A very interesting commentary on Jian Ghomeshi from a couple of weeks ago.
…graphic videos were presented to CBC executives — by Ghomeshi! — as a pre-emptive gambit, to save his job, an attempt to convince the stunned suits assembled that the women were willing participants and, look, bruising could occur even when the activity was consensual.
The women who’ve spoken out insist they never consented to this treatment.
Within a legal framework, consent is crucial. In practice, however, it turns into a judicial ledge from which an accused can jump into the “she-was-willing” safety net below. The standard of proof is simply too high, as victims have learned to their traumatizing dismay.

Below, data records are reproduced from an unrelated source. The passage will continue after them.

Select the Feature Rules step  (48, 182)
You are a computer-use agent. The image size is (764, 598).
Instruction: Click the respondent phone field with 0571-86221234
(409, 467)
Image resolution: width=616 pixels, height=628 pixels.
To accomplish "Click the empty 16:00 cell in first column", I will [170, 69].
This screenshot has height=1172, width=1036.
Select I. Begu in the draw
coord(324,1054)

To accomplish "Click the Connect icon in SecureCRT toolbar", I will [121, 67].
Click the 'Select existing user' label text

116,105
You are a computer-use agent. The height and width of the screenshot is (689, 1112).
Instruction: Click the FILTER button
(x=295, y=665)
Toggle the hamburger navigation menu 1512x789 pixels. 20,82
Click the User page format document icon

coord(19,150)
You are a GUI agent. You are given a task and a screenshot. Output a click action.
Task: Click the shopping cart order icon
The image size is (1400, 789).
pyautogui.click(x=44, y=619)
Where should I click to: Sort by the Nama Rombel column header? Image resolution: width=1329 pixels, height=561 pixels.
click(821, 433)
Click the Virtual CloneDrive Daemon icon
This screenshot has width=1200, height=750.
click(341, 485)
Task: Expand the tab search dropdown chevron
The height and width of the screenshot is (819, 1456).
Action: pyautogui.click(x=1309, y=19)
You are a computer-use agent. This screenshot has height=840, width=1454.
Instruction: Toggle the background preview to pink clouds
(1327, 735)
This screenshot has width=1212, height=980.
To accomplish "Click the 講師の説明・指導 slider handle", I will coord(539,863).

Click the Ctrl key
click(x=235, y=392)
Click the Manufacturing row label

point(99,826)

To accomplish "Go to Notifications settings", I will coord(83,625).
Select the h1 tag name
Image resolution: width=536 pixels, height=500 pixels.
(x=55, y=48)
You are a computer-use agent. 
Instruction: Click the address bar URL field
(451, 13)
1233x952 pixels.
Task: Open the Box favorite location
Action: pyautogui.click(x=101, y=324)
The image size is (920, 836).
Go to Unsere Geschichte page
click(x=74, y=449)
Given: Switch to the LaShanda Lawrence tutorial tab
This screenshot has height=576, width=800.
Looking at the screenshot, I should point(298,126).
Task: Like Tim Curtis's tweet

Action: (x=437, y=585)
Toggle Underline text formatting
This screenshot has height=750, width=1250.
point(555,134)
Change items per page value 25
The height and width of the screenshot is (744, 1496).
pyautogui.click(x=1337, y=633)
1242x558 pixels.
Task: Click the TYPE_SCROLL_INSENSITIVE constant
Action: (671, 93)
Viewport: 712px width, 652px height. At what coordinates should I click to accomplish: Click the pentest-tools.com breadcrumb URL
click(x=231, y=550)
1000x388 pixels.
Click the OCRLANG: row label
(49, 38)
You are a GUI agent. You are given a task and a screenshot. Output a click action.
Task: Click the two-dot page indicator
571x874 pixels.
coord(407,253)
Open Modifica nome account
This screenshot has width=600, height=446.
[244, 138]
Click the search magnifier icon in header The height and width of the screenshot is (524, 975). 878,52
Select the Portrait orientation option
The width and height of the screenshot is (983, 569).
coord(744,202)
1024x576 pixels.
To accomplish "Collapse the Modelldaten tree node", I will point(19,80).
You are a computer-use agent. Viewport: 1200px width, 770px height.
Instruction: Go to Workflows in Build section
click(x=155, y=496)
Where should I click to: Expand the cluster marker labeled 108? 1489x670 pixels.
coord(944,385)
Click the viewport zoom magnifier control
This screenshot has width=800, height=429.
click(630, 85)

With plain assault, that doesn’t work – people don’t consent to being beaten up (apart from the occasional genuine masochist). People don’t consent to having their noses broken and their teeth knocked out. But people do consent to sex, so saying “she wanted it!” does work in rape cases. This is why lack of prosecution or conviction doesn’t necessarily mean lack of guilt. This is why sometimes warnings are all anyone has. “Watch your back with that guy; keep an eye on your drink; don’t let him get you alone.”
In the midst of the Ghomeshi whirlwind, Chief Bill Blair said no investigation had been launched because no complainants had gone to police. Now they have. As of this writing, no charges had been laid against Ghomeshi.
Blair encouraged any woman who has endured a sexual assault to come forward. Crowns who prosecute sexual assault endlessly make the same plea.
Many women won’t go there. Their wariness is understandable.
Every historical fallacy, every outrageous stereotype, every cultural misconception is heaped upon the complainant. Sexual assault victims are de facto disbelieved. Women are characterized as crazed and vindictive.
Does that sound familiar? Very, very familiar? It does to me.